▸ **Stated problem**
Express the data lines from the line containing "This screenshot has height=979, width=1006." through the line containing "The width and height of the screenshot is (1024, 1000).", inclusive, as a JSON list of strings with one string per line. Leave out any blank lines.

Text and element pointing records:
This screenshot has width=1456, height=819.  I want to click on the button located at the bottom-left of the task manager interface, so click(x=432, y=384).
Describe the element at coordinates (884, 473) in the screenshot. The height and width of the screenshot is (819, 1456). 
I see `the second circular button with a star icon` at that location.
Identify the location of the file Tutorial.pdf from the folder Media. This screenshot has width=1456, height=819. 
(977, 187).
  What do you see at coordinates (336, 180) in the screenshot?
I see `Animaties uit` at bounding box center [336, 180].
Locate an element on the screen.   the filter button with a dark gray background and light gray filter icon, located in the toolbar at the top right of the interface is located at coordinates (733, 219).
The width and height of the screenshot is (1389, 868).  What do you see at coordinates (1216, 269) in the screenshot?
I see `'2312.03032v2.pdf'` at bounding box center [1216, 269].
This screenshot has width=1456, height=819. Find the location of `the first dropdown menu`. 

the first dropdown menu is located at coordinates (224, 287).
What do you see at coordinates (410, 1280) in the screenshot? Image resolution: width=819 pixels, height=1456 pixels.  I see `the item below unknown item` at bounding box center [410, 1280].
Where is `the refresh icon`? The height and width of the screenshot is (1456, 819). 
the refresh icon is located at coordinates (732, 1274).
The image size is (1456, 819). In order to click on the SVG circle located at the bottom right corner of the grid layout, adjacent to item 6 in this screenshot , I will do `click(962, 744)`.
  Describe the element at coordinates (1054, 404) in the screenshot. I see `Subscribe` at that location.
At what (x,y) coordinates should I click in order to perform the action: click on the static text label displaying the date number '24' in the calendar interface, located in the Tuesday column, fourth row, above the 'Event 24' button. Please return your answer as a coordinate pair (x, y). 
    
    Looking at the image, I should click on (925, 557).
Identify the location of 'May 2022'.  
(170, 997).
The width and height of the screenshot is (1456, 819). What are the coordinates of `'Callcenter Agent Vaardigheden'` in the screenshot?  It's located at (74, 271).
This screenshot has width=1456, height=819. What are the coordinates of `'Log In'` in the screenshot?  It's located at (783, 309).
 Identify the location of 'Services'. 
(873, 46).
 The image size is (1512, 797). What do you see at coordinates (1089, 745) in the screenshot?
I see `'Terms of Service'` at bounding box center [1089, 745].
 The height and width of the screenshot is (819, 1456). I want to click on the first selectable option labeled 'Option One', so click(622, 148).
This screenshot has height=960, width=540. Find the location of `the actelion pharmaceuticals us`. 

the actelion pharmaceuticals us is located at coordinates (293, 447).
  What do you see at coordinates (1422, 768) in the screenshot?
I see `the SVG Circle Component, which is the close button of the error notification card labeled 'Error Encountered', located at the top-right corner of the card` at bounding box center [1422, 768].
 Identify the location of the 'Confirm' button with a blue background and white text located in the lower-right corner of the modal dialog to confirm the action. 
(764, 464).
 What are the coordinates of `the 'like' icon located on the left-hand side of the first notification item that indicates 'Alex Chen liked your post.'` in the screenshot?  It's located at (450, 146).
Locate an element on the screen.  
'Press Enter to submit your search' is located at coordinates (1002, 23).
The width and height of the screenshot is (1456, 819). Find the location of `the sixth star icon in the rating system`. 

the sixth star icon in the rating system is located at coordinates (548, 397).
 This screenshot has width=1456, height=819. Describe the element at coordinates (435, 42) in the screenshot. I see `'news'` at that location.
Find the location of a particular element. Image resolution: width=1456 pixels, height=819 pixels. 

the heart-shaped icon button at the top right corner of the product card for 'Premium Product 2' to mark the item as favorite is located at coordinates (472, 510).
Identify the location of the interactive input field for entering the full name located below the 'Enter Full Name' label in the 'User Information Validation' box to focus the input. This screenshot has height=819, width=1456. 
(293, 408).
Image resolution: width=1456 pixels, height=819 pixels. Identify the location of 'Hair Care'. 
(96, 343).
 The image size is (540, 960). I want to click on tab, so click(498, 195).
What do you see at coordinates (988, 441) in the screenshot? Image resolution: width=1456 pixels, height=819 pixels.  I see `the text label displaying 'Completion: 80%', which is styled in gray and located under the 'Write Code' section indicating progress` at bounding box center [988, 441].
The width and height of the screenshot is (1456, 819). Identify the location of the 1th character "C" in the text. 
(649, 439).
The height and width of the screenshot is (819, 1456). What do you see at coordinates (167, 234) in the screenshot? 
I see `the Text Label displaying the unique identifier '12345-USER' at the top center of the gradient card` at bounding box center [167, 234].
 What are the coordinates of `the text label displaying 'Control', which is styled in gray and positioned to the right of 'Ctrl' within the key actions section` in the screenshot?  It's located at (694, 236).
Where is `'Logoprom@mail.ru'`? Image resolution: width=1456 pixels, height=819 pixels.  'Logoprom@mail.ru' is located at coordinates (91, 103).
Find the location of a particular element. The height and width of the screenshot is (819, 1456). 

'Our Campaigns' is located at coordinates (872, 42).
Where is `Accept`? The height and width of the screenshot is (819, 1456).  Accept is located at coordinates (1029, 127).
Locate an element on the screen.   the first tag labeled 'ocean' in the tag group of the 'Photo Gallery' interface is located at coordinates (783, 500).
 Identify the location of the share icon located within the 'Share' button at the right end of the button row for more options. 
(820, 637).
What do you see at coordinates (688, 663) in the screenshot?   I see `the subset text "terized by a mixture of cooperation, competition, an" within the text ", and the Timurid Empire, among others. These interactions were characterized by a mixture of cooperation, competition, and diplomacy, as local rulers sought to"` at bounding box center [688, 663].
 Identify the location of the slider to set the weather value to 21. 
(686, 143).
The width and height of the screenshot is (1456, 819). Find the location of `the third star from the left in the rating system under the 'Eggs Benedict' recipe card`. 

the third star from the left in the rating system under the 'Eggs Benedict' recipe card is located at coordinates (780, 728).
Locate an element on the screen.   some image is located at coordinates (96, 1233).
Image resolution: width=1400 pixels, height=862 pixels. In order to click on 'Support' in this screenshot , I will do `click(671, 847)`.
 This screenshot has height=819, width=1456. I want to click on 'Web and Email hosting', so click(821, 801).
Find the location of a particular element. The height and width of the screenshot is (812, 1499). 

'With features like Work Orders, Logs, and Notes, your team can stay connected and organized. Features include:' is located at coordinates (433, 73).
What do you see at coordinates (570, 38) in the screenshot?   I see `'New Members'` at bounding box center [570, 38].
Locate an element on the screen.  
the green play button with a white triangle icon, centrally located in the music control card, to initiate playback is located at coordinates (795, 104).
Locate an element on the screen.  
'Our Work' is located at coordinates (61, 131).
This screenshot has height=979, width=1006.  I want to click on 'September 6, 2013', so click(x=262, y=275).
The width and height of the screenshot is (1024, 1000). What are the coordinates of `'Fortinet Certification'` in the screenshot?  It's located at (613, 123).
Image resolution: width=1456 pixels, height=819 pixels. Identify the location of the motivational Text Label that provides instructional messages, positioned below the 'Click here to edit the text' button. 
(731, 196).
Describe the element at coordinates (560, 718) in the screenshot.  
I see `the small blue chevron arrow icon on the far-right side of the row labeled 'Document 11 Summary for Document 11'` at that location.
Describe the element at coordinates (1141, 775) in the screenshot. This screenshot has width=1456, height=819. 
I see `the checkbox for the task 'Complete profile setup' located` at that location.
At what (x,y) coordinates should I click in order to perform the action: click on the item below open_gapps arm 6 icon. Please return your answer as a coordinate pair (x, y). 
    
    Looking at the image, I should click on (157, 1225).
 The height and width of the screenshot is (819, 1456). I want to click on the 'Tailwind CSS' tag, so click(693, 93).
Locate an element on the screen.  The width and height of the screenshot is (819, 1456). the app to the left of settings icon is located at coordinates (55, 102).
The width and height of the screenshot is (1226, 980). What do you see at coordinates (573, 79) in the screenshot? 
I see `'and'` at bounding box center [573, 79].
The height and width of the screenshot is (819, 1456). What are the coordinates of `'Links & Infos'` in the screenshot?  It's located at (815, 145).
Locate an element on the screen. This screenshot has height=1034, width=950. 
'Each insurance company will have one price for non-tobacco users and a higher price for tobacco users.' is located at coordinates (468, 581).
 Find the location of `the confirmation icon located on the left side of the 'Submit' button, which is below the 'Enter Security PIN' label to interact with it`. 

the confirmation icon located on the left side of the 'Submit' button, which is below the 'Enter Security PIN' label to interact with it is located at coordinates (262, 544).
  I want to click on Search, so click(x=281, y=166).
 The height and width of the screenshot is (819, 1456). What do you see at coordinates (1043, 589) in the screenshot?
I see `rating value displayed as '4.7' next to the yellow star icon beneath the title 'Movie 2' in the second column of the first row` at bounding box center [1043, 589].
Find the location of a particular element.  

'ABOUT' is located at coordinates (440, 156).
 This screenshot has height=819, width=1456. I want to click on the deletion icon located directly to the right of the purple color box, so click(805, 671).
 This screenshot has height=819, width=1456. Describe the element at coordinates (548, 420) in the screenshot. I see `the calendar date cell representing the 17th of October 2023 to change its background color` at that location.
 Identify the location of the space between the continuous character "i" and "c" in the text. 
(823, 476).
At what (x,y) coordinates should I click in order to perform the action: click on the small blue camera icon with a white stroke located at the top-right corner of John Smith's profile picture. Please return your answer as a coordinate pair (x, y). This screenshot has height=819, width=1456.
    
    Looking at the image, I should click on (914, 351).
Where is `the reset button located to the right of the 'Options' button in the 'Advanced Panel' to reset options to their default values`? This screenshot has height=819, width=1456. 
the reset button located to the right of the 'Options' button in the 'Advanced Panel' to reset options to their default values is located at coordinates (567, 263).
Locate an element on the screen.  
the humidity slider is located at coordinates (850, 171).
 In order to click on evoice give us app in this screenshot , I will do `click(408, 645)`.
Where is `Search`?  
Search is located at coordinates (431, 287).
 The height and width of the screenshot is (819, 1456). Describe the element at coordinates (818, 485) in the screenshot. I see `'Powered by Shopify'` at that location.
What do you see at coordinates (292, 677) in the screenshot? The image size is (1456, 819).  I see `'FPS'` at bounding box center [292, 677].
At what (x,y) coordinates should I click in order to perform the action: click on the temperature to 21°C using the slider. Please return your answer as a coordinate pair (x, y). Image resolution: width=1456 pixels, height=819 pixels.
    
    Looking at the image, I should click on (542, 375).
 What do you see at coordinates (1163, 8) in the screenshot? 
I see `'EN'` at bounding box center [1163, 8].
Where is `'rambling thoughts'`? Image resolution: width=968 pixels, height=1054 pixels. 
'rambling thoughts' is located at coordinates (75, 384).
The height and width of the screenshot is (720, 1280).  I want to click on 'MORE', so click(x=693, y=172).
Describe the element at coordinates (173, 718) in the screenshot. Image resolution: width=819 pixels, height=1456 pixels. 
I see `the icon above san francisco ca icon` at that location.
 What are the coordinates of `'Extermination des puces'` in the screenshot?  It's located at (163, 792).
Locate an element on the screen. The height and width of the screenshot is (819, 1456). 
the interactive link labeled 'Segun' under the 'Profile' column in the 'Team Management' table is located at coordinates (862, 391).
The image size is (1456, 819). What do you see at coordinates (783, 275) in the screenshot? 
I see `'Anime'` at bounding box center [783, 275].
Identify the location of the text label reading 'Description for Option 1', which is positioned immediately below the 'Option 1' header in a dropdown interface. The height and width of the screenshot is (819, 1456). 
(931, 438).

▸ **Worked answer**
[
  "This screenshot has height=979, width=1006.  I want to click on 'September 6, 2013', so click(x=262, y=275).",
  "The width and height of the screenshot is (1024, 1000). What are the coordinates of `'Fortinet Certification'` in the screenshot?  It's located at (613, 123)."
]